### YOUR ASSIGNMENT:
Output every entry exactly as written, but omit the pictures.

%%

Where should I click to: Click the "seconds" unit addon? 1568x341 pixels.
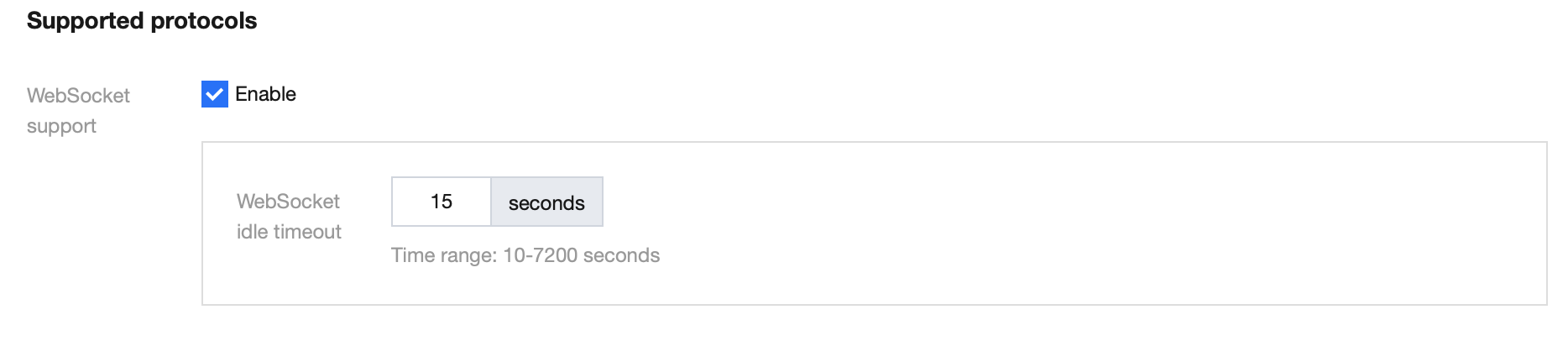546,202

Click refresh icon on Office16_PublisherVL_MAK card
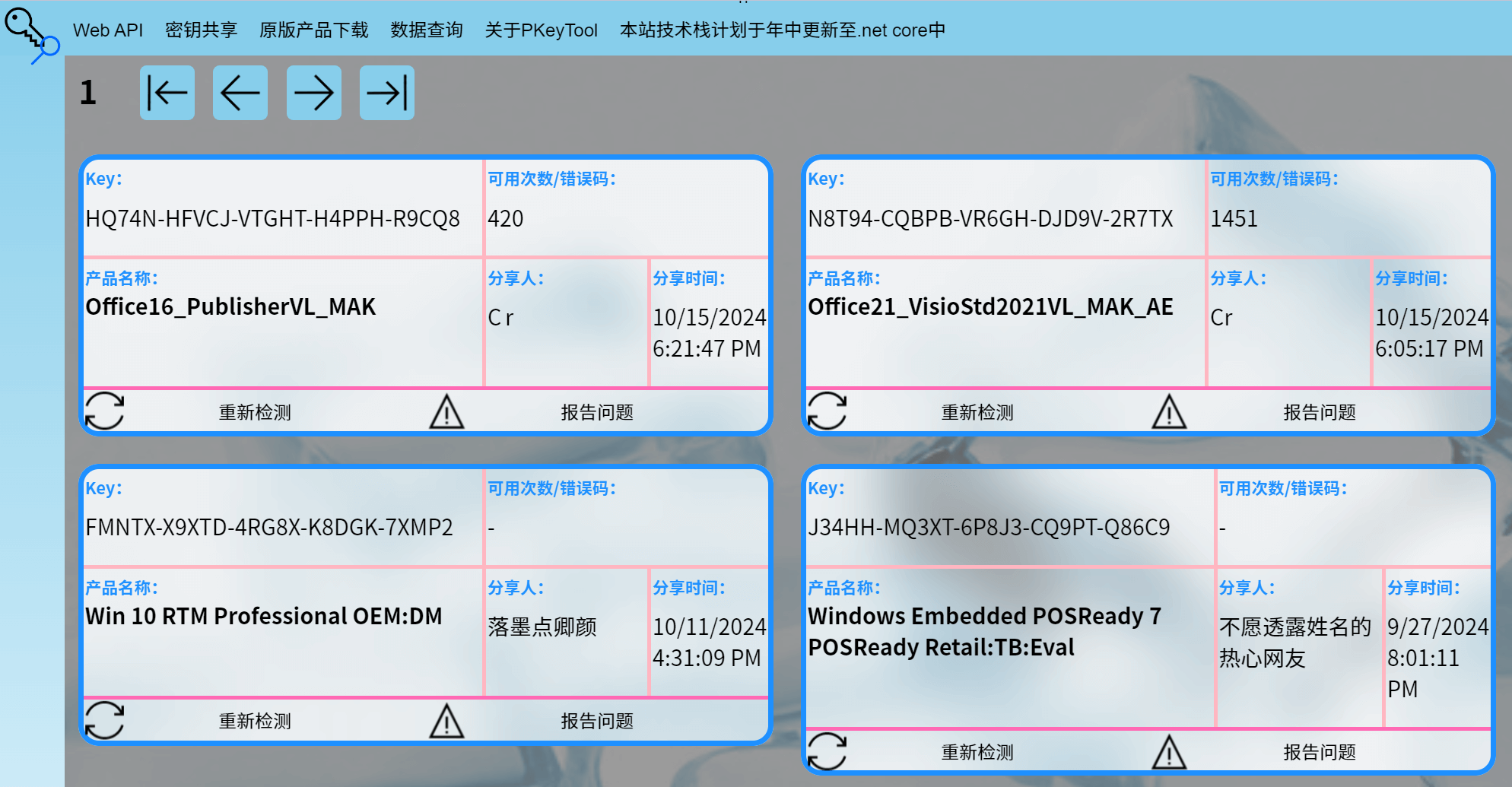click(x=104, y=411)
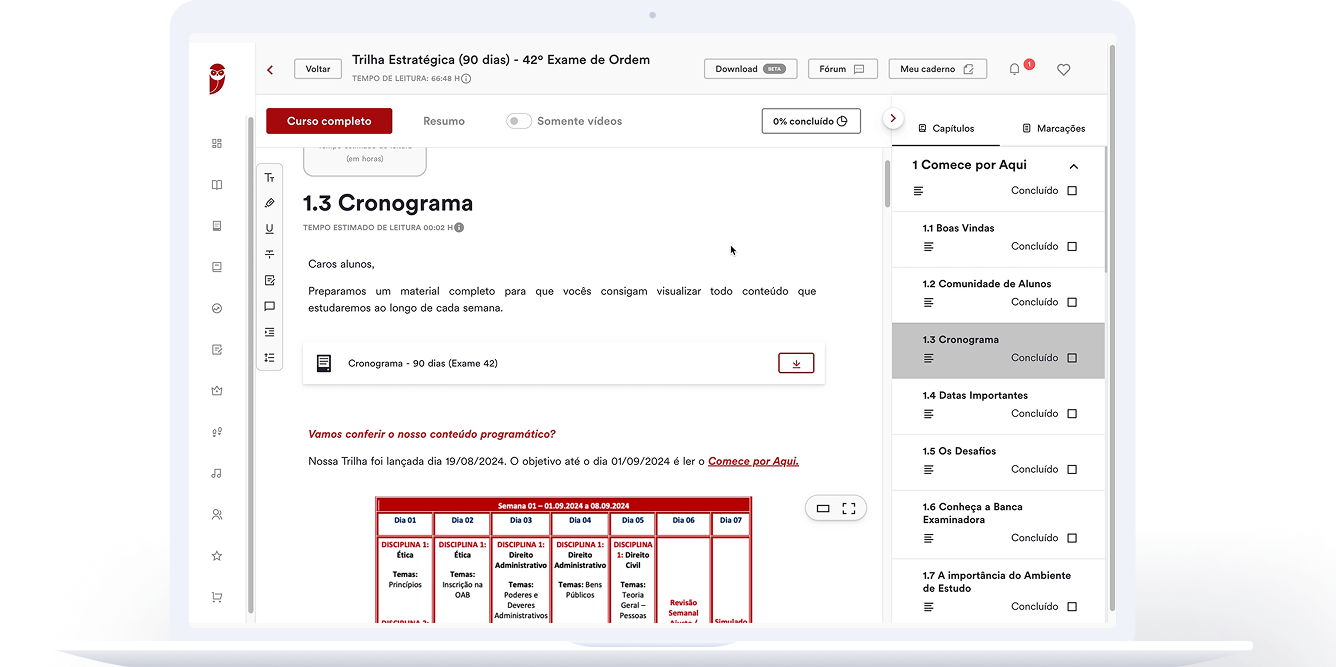Click the back chevron arrow
Viewport: 1336px width, 667px height.
tap(270, 70)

%%

### EXERCISE RESPONSE:
Where should I click to: Click the "seconds" unit addon? 1568x341 pixels.
546,202

Click refresh icon on Office16_PublisherVL_MAK card
click(x=104, y=411)
Click the back chevron arrow
Viewport: 1336px width, 667px height.
tap(270, 70)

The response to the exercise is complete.